What you have to do> Please repeat, from the entries that follow, the lines from the one containing "Porsche (29, 1148)" through the one containing "Volkswagen (35, 1236)" exactly, adding nothing.
== Segment start ==
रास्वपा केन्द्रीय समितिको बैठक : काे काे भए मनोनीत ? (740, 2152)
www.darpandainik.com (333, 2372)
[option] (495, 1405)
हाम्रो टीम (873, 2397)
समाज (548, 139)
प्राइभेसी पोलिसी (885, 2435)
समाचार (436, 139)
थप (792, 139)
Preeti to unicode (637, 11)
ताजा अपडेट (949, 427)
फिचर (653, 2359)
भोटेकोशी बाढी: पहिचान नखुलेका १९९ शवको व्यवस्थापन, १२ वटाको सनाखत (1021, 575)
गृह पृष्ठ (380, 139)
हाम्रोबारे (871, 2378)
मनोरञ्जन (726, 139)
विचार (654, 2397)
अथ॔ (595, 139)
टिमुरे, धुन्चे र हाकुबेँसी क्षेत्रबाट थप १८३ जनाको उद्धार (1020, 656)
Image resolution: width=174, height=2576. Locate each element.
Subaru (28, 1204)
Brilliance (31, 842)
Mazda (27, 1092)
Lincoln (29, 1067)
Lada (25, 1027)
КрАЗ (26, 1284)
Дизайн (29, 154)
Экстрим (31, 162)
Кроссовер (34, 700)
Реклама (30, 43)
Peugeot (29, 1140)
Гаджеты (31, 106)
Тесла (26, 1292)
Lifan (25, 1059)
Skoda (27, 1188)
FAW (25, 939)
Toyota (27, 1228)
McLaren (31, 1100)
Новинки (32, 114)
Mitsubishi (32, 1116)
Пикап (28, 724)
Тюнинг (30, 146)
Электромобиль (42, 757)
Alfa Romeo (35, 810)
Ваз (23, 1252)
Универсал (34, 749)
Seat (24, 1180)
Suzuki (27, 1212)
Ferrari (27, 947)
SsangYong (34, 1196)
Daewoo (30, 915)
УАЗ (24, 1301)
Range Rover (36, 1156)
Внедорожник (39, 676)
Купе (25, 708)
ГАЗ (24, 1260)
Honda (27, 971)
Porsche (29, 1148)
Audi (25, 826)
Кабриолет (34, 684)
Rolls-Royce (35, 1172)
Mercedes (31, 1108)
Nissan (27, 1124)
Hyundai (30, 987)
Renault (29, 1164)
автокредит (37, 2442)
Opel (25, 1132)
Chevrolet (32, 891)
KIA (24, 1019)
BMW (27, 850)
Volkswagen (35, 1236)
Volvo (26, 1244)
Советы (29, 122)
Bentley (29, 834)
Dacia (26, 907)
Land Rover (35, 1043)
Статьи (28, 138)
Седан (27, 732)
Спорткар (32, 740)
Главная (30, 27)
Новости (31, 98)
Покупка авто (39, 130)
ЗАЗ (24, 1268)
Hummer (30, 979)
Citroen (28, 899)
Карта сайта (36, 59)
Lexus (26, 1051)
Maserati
== Segment end ==
Task result>
Porsche (29, 1148)
Audi (25, 826)
Кабриолет (34, 684)
Rolls-Royce (35, 1172)
Mercedes (31, 1108)
Nissan (27, 1124)
Hyundai (30, 987)
Renault (29, 1164)
автокредит (37, 2442)
Opel (25, 1132)
Chevrolet (32, 891)
KIA (24, 1019)
BMW (27, 850)
Volkswagen (35, 1236)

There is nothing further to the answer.